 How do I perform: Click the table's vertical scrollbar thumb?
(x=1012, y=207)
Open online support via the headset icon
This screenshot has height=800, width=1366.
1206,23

> **What is required**
All of the material is to be duplicated exactly.

> **Result for this exercise**
 How do I perform: Click the table's vertical scrollbar thumb?
(x=1012, y=207)
Open online support via the headset icon
This screenshot has height=800, width=1366.
1206,23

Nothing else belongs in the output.